Accurate understanding of anatomical structures is essential for reliably staging certain dental diseases. A way of introducing this within semantic segmentation models is by utilising hierarchy-aware methodologies. However, existing hierarchy-aware segmentation methods largely encode anatomical structure through the loss functions, providing weak and indirect supervision. We introduce a general framework that embeds an explicit anatomical hierarchy into semantic segmentation by coupling a recurrent, level-wise prediction scheme with restrictive output heads and top-down feature conditioning. At each depth of the class tree, the backbone is re-run on the original image concatenated with logits from the previous level. Child class features are conditioned using Feature-wise Linear Modulation of their parent class probabilities, to modulate child feature spaces for fine grained detection. A probabilistic composition rule enforces consistency between parent and descendant classes. Hierarchical loss combines per-level class weighted Dice and cross entropy loss and a consistency term loss, ensuring parent predictions are the sum of their children. We validate our approach on our proposed dataset, TL-pano, containing 194 panoramic radiographs with dense instance and semantic segmentation annotations, of tooth layers and alveolar bone.
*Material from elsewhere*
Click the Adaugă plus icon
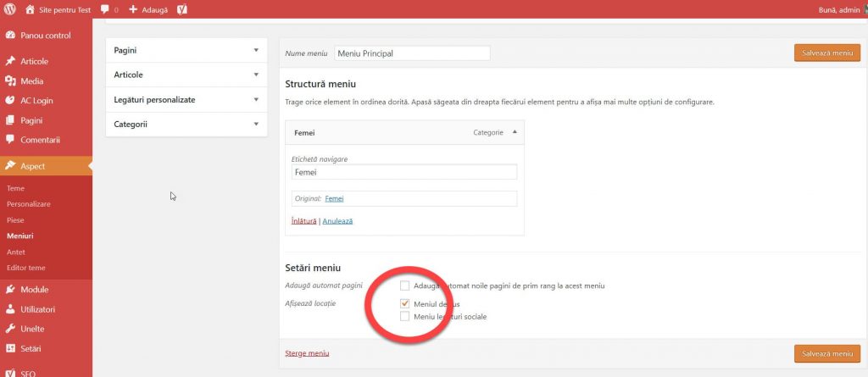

Utilising UNet and HRNet as donor models across a 5-fold cross validation scheme, the hierarchical variants consistently increase IoU, Dice, and recall, particularly for fine-grained anatomies, and produce more anatomically coherent masks. However, hierarchical variants also demonstrated increased recall over precision, implying increased false positives. The results demonstrate that explicit hierarchical structuring improves both performance and clinical plausibility, especially in low data dental imaging regimes.